Activity:
Could you retype the entries exactly as they are?

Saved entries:
== Segment start ==

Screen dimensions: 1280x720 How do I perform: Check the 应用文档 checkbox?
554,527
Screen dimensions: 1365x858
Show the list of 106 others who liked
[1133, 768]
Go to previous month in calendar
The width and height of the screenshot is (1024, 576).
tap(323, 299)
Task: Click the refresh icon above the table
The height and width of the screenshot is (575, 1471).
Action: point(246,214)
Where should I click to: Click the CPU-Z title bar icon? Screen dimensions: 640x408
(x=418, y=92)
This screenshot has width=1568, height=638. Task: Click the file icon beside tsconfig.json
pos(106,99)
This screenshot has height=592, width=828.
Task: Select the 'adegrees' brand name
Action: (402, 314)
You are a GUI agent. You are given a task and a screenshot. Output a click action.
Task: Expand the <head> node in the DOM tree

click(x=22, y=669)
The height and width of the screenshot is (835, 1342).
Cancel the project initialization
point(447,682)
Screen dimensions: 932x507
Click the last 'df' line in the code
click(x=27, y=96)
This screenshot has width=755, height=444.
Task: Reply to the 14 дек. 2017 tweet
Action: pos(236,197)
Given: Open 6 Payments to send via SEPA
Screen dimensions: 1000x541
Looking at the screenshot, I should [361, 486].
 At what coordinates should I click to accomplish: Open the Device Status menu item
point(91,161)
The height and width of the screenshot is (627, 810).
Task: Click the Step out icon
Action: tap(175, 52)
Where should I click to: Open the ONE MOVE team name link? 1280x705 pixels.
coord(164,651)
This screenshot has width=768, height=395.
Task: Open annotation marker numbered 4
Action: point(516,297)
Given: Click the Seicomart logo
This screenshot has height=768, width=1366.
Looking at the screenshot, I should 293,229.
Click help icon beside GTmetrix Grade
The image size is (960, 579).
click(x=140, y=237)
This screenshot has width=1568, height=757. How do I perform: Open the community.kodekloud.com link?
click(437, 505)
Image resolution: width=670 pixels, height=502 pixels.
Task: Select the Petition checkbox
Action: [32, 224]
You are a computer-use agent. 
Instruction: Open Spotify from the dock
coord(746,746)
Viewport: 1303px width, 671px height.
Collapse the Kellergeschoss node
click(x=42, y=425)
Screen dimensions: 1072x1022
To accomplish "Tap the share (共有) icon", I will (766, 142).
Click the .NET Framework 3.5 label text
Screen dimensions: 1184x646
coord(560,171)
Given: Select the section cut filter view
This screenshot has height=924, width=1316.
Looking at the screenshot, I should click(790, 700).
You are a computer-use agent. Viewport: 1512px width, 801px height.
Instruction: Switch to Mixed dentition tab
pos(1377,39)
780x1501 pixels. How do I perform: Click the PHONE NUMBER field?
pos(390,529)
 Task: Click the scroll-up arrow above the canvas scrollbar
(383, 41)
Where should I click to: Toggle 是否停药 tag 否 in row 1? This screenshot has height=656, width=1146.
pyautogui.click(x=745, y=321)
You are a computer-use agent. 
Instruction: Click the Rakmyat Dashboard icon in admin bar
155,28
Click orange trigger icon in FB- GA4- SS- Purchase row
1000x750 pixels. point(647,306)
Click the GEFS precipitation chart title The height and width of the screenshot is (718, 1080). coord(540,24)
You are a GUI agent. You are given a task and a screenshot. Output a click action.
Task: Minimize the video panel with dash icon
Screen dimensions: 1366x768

== Segment end ==

Expected answer:
Screen dimensions: 1280x720 How do I perform: Check the 应用文档 checkbox?
554,527
Screen dimensions: 1365x858
Show the list of 106 others who liked
[1133, 768]
Go to previous month in calendar
The width and height of the screenshot is (1024, 576).
tap(323, 299)
Task: Click the refresh icon above the table
The height and width of the screenshot is (575, 1471).
Action: point(246,214)
Where should I click to: Click the CPU-Z title bar icon? Screen dimensions: 640x408
(x=418, y=92)
This screenshot has width=1568, height=638. Task: Click the file icon beside tsconfig.json
pos(106,99)
This screenshot has height=592, width=828.
Task: Select the 'adegrees' brand name
Action: (402, 314)
You are a GUI agent. You are given a task and a screenshot. Output a click action.
Task: Expand the <head> node in the DOM tree

click(x=22, y=669)
The height and width of the screenshot is (835, 1342).
Cancel the project initialization
point(447,682)
Screen dimensions: 932x507
Click the last 'df' line in the code
click(x=27, y=96)
This screenshot has width=755, height=444.
Task: Reply to the 14 дек. 2017 tweet
Action: pos(236,197)
Given: Open 6 Payments to send via SEPA
Screen dimensions: 1000x541
Looking at the screenshot, I should [361, 486].
 At what coordinates should I click to accomplish: Open the Device Status menu item
point(91,161)
The height and width of the screenshot is (627, 810).
Task: Click the Step out icon
Action: tap(175, 52)
Where should I click to: Open the ONE MOVE team name link? 1280x705 pixels.
coord(164,651)
This screenshot has width=768, height=395.
Task: Open annotation marker numbered 4
Action: point(516,297)
Given: Click the Seicomart logo
This screenshot has height=768, width=1366.
Looking at the screenshot, I should 293,229.
Click help icon beside GTmetrix Grade
The image size is (960, 579).
click(x=140, y=237)
This screenshot has width=1568, height=757. How do I perform: Open the community.kodekloud.com link?
click(437, 505)
Image resolution: width=670 pixels, height=502 pixels.
Task: Select the Petition checkbox
Action: [32, 224]
You are a computer-use agent. 
Instruction: Open Spotify from the dock
coord(746,746)
Viewport: 1303px width, 671px height.
Collapse the Kellergeschoss node
click(x=42, y=425)
Screen dimensions: 1072x1022
To accomplish "Tap the share (共有) icon", I will (766, 142).
Click the .NET Framework 3.5 label text
Screen dimensions: 1184x646
coord(560,171)
Given: Select the section cut filter view
This screenshot has height=924, width=1316.
Looking at the screenshot, I should click(790, 700).
You are a computer-use agent. Viewport: 1512px width, 801px height.
Instruction: Switch to Mixed dentition tab
pos(1377,39)
780x1501 pixels. How do I perform: Click the PHONE NUMBER field?
pos(390,529)
 Task: Click the scroll-up arrow above the canvas scrollbar
(383, 41)
Where should I click to: Toggle 是否停药 tag 否 in row 1? This screenshot has height=656, width=1146.
pyautogui.click(x=745, y=321)
You are a computer-use agent. 
Instruction: Click the Rakmyat Dashboard icon in admin bar
155,28
Click orange trigger icon in FB- GA4- SS- Purchase row
1000x750 pixels. point(647,306)
Click the GEFS precipitation chart title The height and width of the screenshot is (718, 1080). coord(540,24)
You are a GUI agent. You are given a task and a screenshot. Output a click action.
Task: Minimize the video panel with dash icon
Screen dimensions: 1366x768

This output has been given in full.